### Rows
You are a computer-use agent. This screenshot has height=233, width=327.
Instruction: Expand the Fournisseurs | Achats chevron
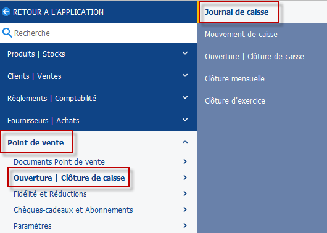pyautogui.click(x=184, y=120)
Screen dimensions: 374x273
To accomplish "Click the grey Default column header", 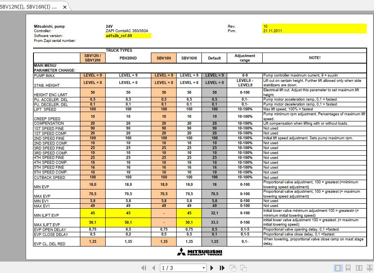I will (x=214, y=58).
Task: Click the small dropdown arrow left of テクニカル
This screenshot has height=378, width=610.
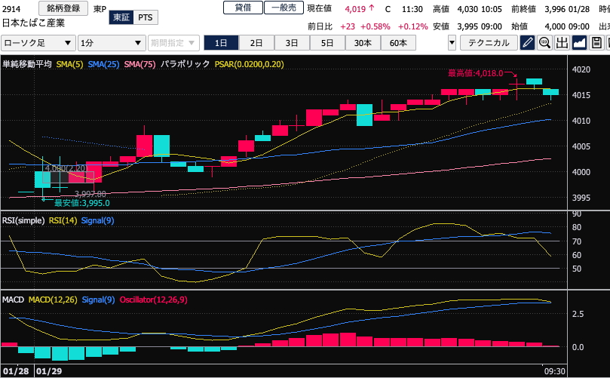Action: [452, 43]
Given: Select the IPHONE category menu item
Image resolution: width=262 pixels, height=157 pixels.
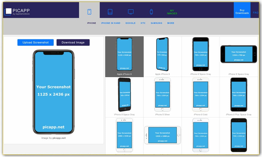Looking at the screenshot, I should click(91, 23).
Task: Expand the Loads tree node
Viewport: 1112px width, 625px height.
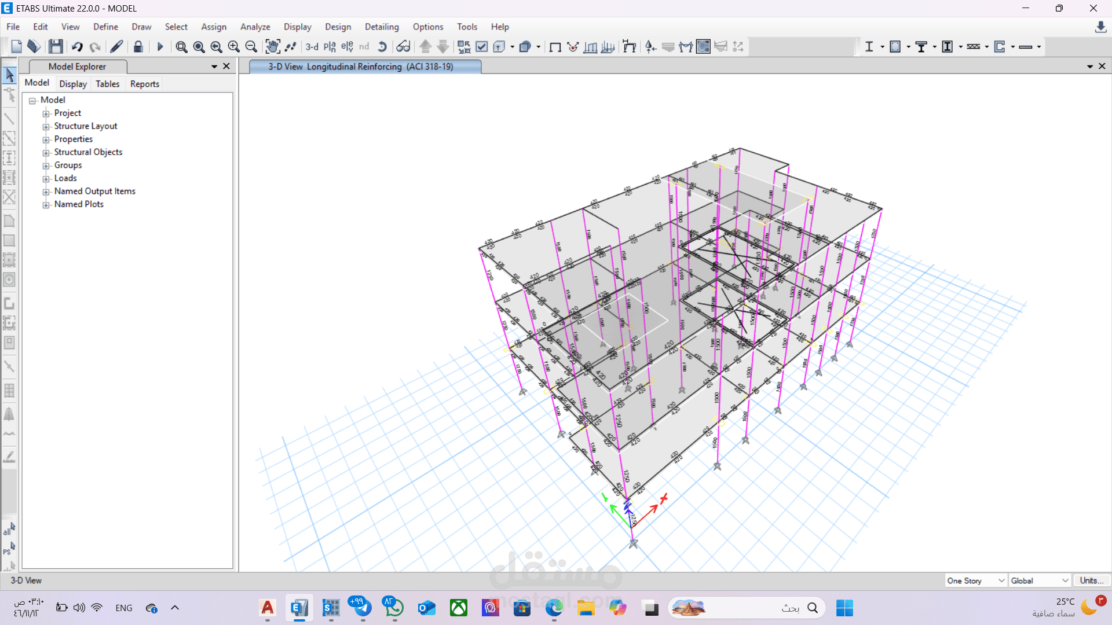Action: [x=46, y=179]
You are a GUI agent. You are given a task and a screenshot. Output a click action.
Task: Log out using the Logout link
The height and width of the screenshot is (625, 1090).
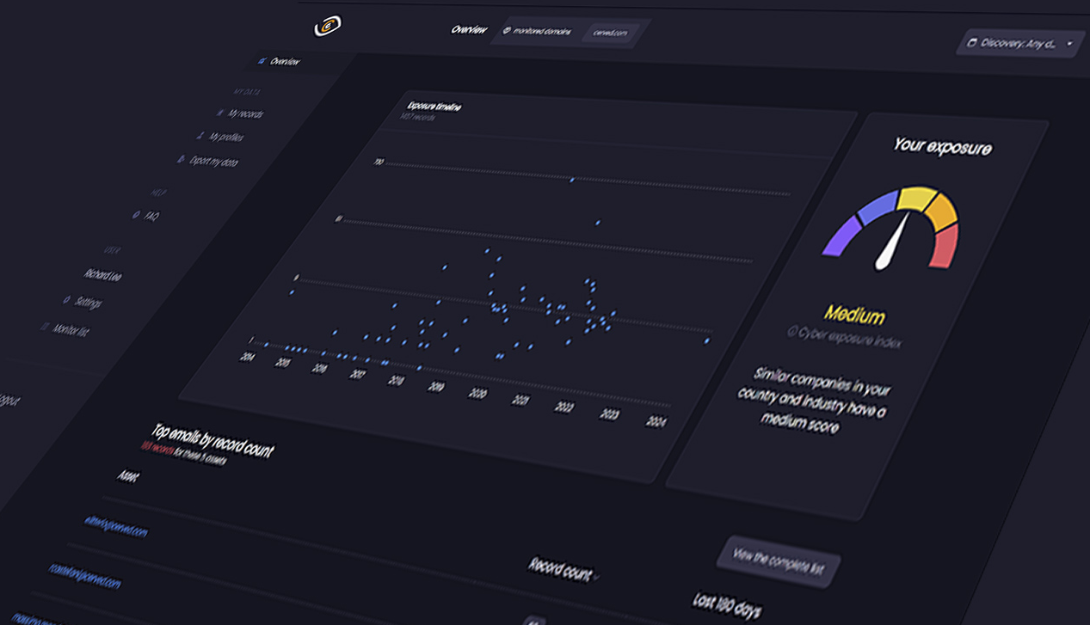[x=9, y=399]
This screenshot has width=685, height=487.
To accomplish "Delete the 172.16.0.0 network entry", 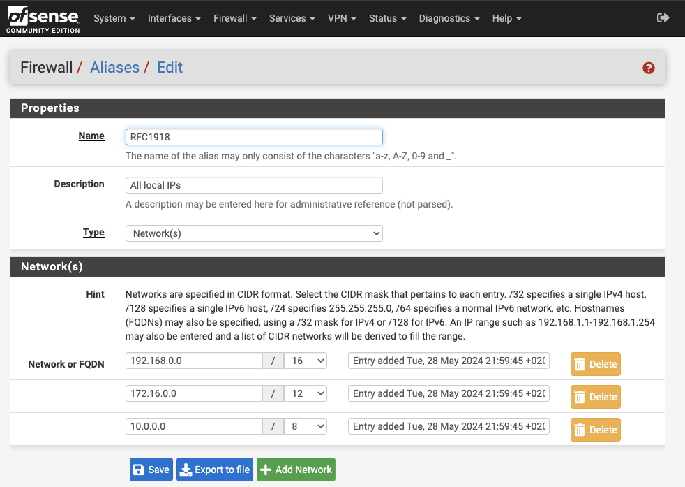I will coord(595,397).
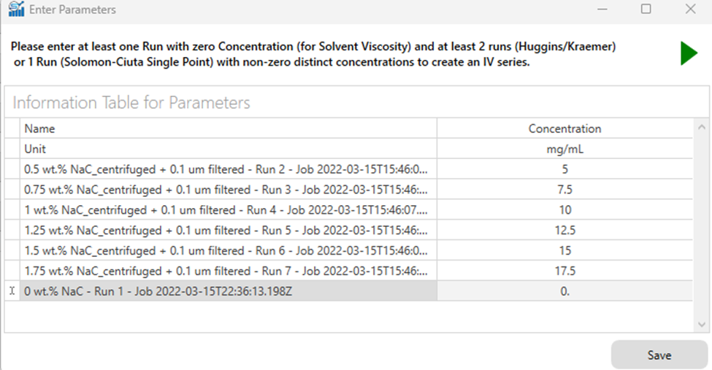Select the concentration cell showing 10
Viewport: 712px width, 370px height.
coord(564,209)

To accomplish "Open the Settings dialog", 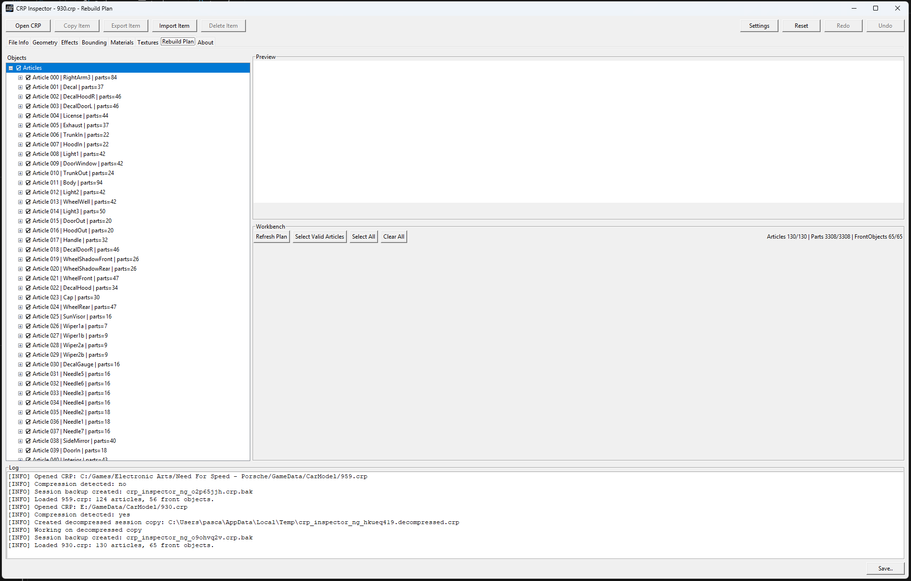I will (759, 26).
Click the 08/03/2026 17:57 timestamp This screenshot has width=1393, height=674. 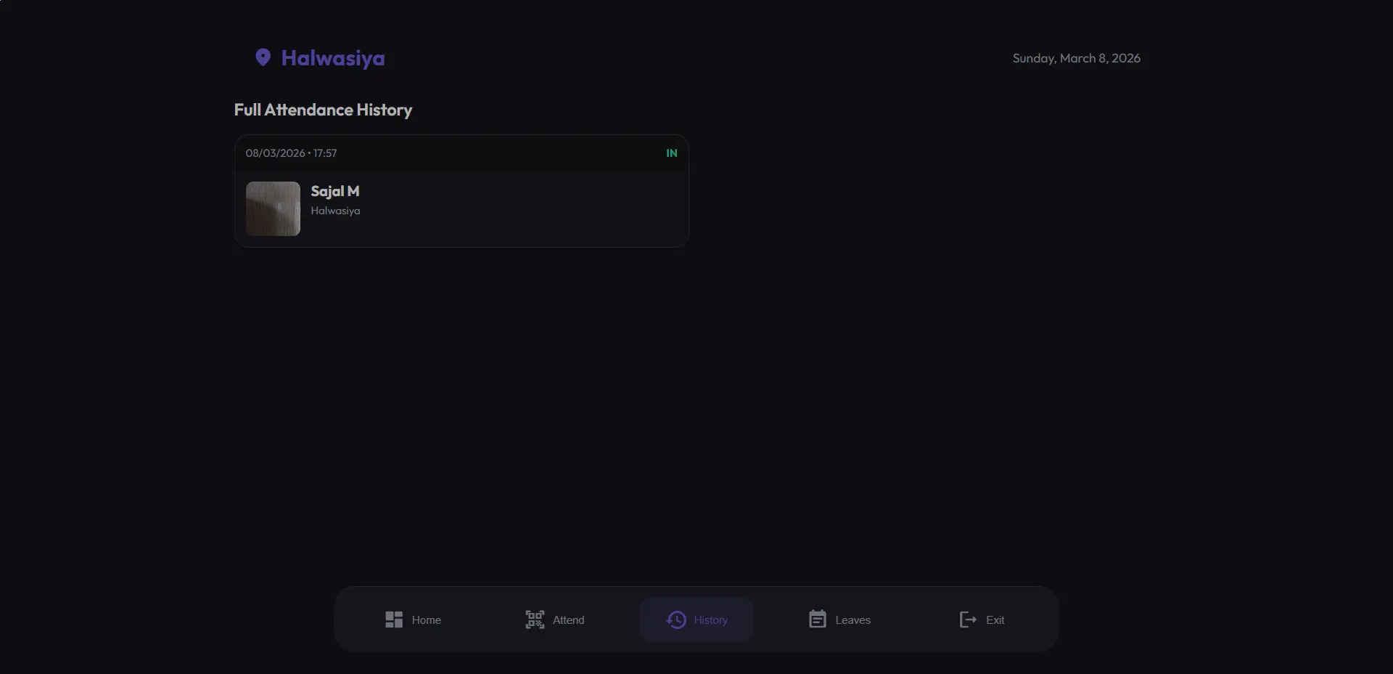pos(291,153)
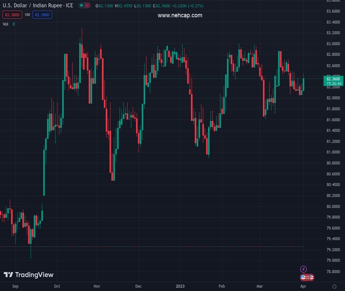
Task: Click the US flag economic event marker
Action: tap(304, 277)
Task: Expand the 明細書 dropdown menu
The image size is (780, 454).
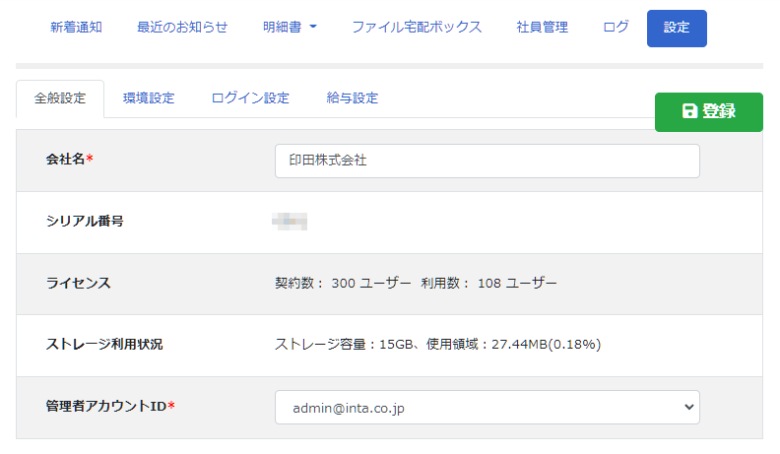Action: point(291,28)
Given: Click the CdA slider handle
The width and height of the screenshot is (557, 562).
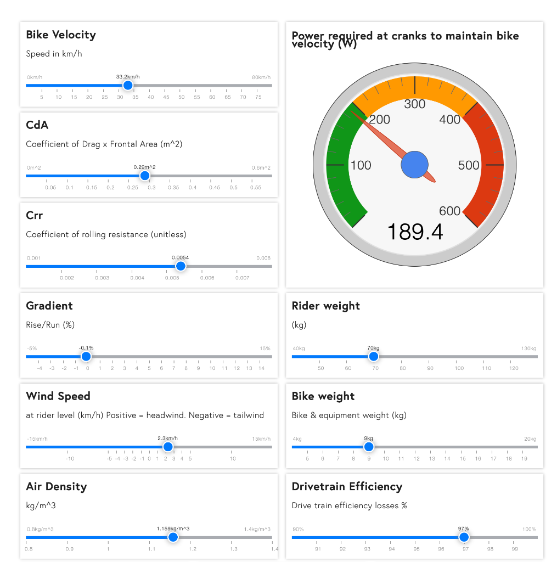Looking at the screenshot, I should click(145, 176).
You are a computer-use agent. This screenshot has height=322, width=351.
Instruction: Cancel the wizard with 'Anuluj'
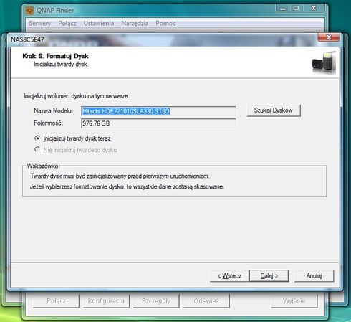click(314, 276)
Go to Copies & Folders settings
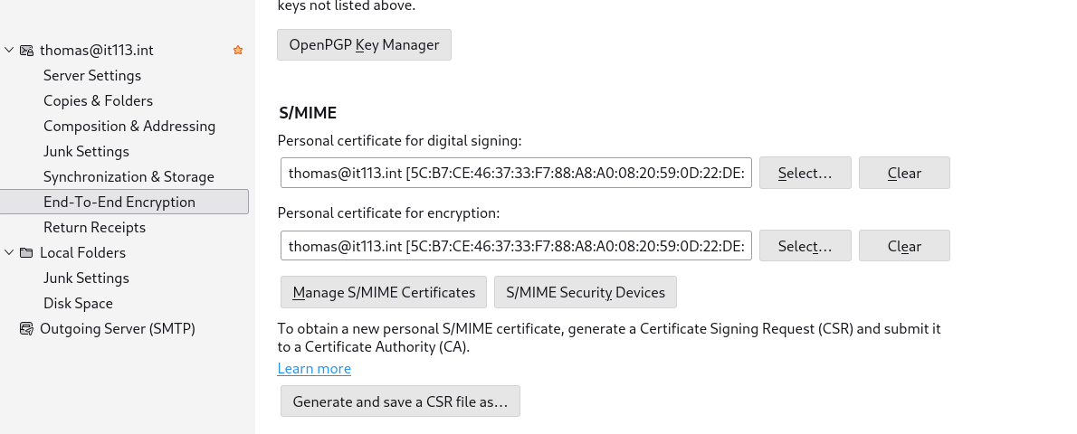Viewport: 1077px width, 434px height. [98, 101]
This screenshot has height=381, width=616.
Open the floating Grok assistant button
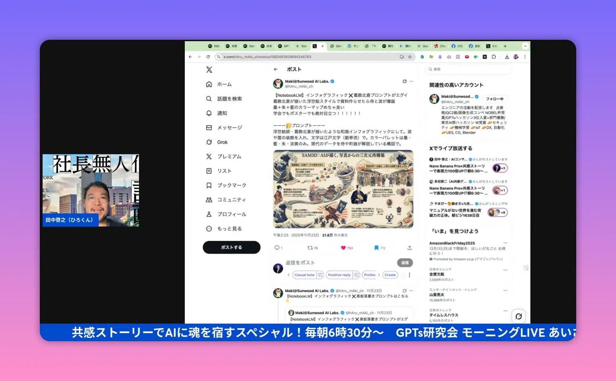519,316
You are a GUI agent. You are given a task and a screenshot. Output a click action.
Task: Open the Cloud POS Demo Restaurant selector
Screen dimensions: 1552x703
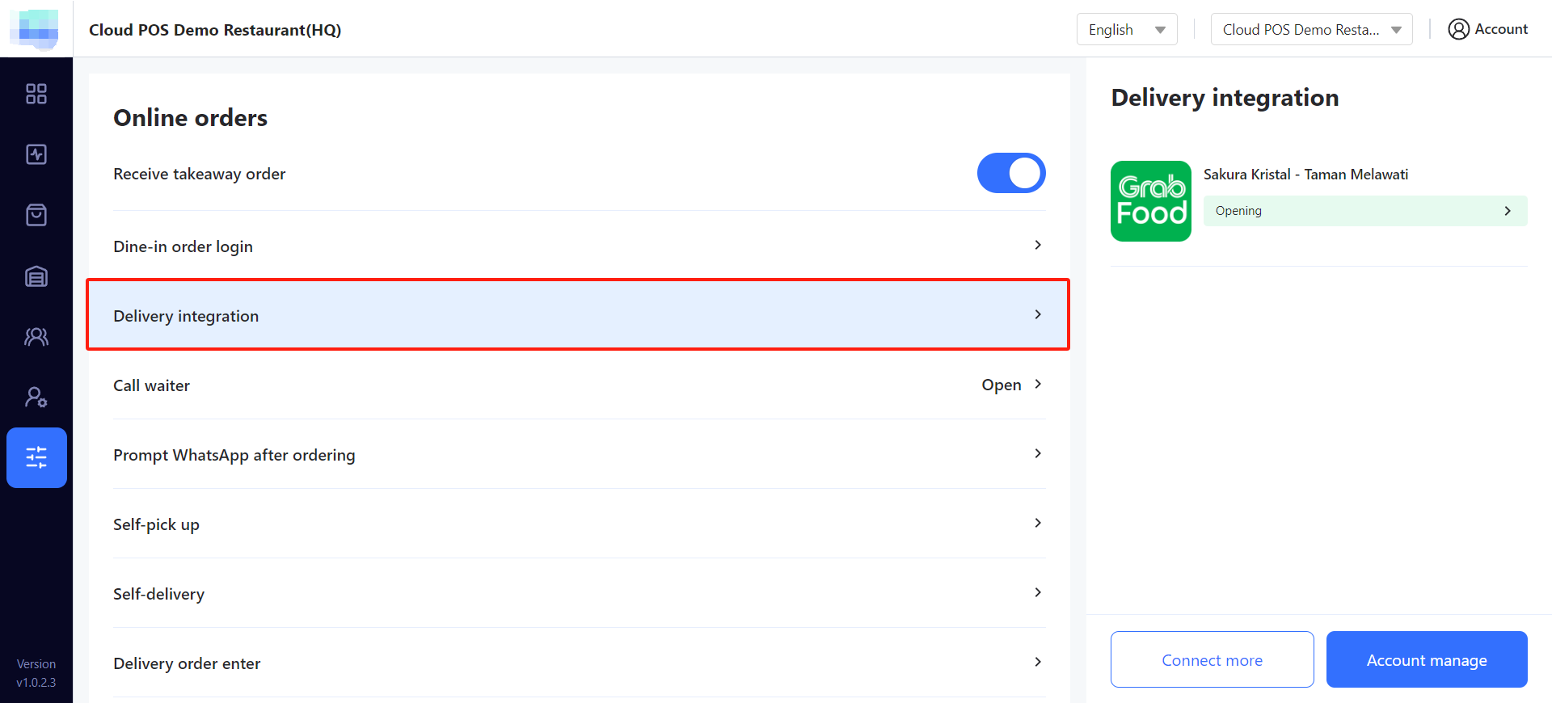(1310, 30)
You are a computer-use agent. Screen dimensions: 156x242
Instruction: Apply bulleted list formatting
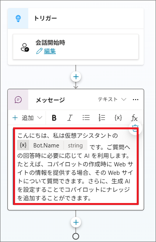pos(86,118)
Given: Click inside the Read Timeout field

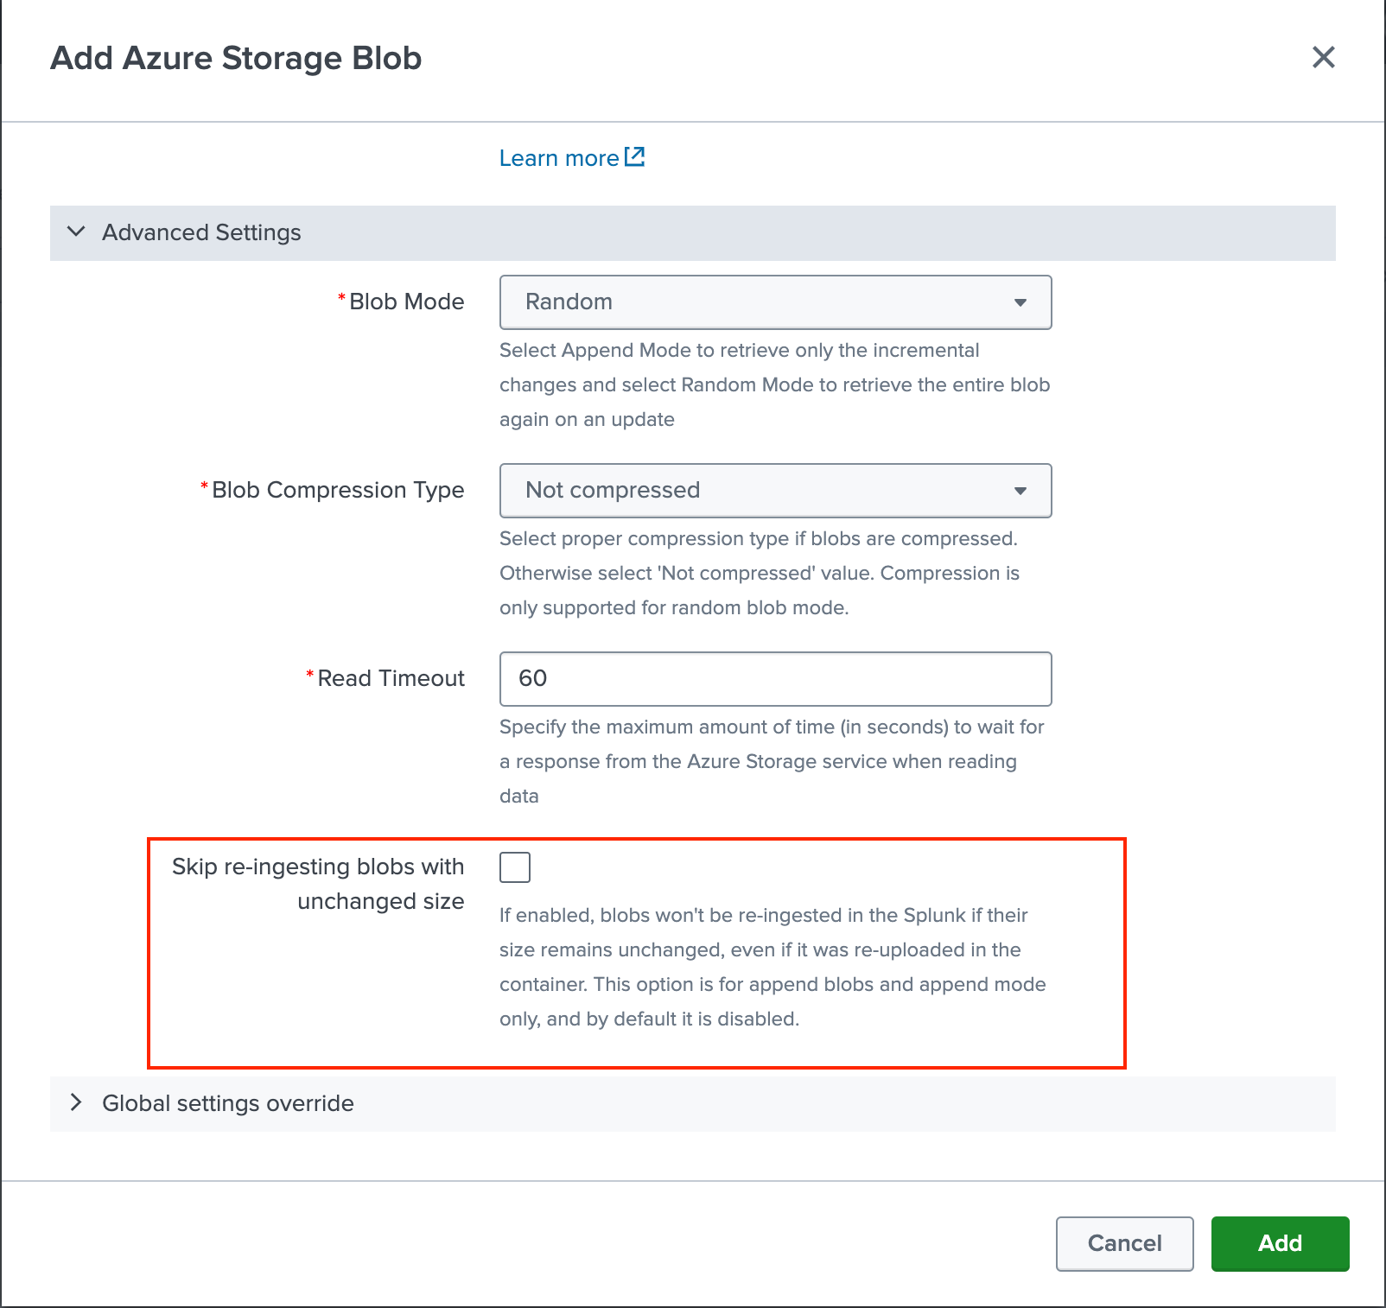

### Instruction
Arrange the rows between the lines holding "Given: Click the CdA slider handle" and "click(314, 276)", inclusive, as a two-column CSV with the headers instruction and action, one CSV line per row. Put each field in quotation marks, turn line breaks into spaces, and leave out the pictures.

### Answer to this problem
instruction,action
"Given: Click the CdA slider handle The width and height of the screenshot is (557, 562).","Looking at the screenshot, I should click(145, 176)."
"You are a computer-use agent. This screenshot has height=322, width=351. Instruction: Cancel the wizard with 'Anuluj'","click(314, 276)"